Saved data entries:
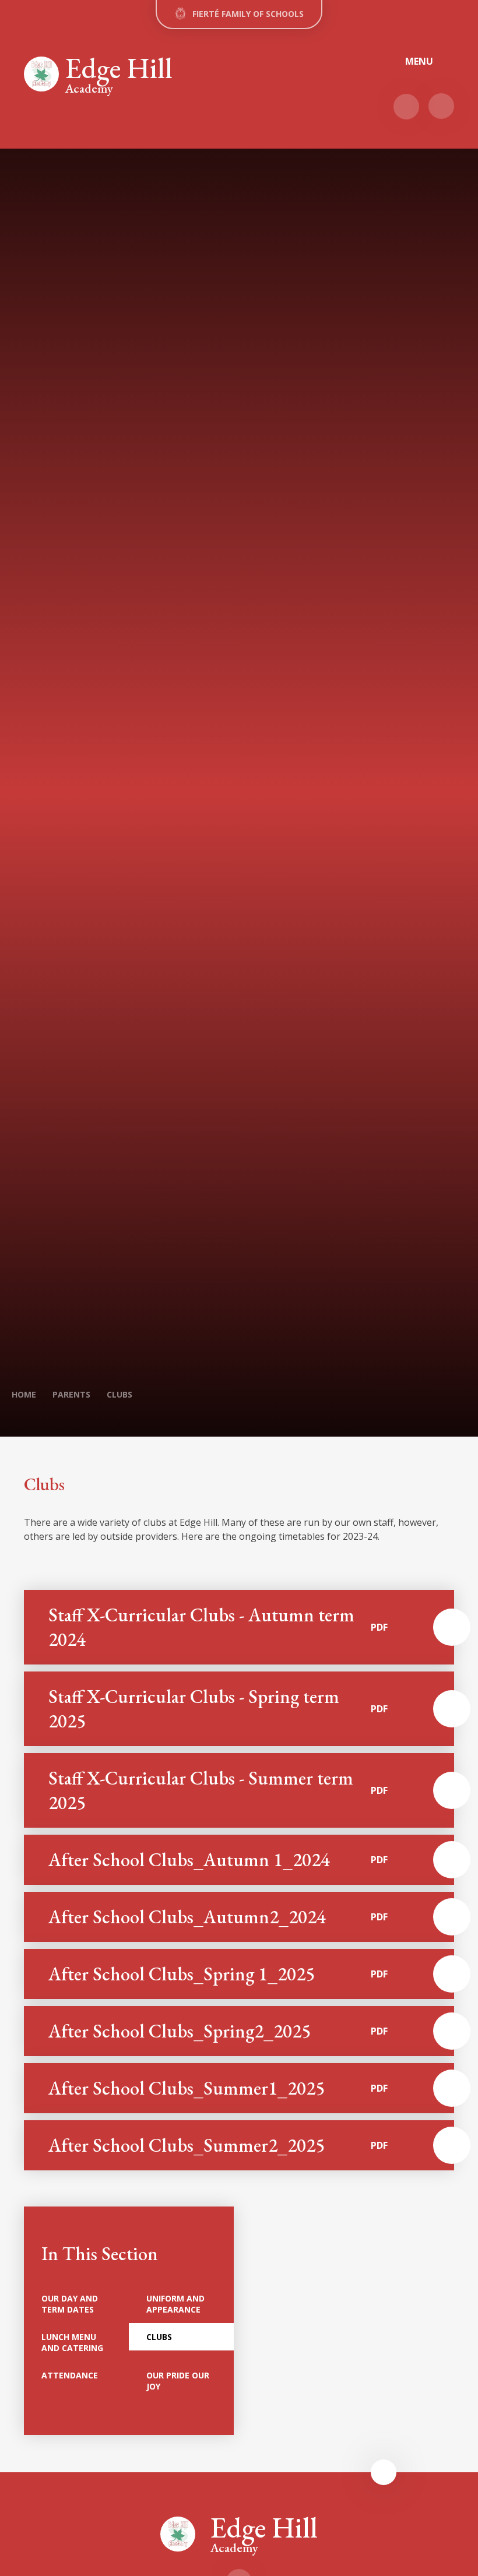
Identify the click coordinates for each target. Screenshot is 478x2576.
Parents (71, 1394)
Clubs (119, 1394)
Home (24, 1394)
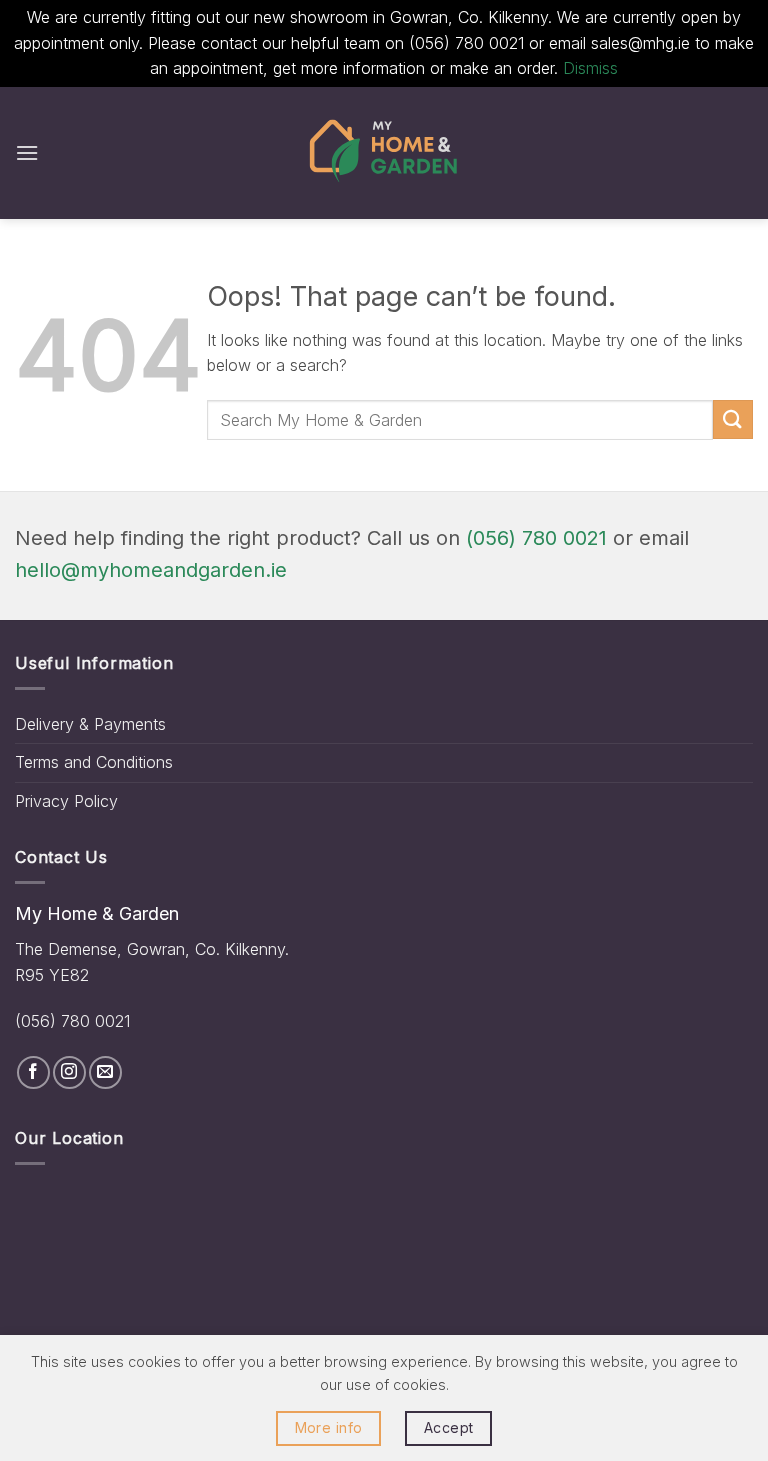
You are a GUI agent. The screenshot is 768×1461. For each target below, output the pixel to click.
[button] (27, 152)
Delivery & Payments (90, 724)
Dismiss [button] (590, 68)
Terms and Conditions (94, 762)
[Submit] (733, 419)
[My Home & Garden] (384, 153)
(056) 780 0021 (536, 538)
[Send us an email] (105, 1072)
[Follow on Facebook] (33, 1072)
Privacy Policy (66, 801)
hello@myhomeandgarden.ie (151, 570)
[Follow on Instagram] (69, 1072)
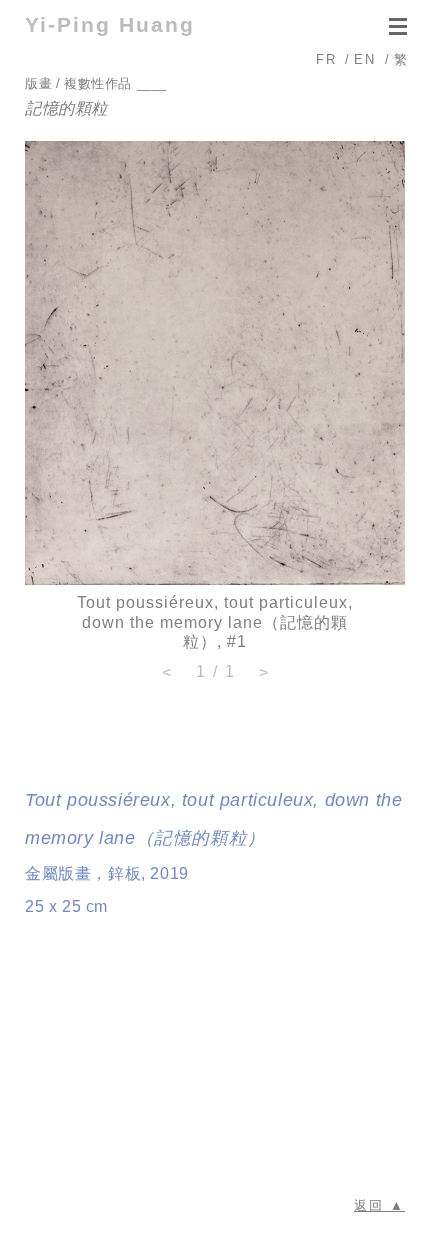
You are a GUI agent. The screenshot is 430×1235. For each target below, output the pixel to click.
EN (365, 59)
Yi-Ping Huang (110, 24)
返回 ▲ (379, 1205)
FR (326, 59)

▶ PROBLEM REQUIREMENTS: Each line in the entries above that includes the string "below" should be extracted.

▶ RESPONSE TO THE EXERCISE:
You are a GUI agent. The screenshot is 768×1461. For each target below, output the pixel to click.
You are a GUI agent. The screenshot is 430×1235. For each target below, output the pixel to click.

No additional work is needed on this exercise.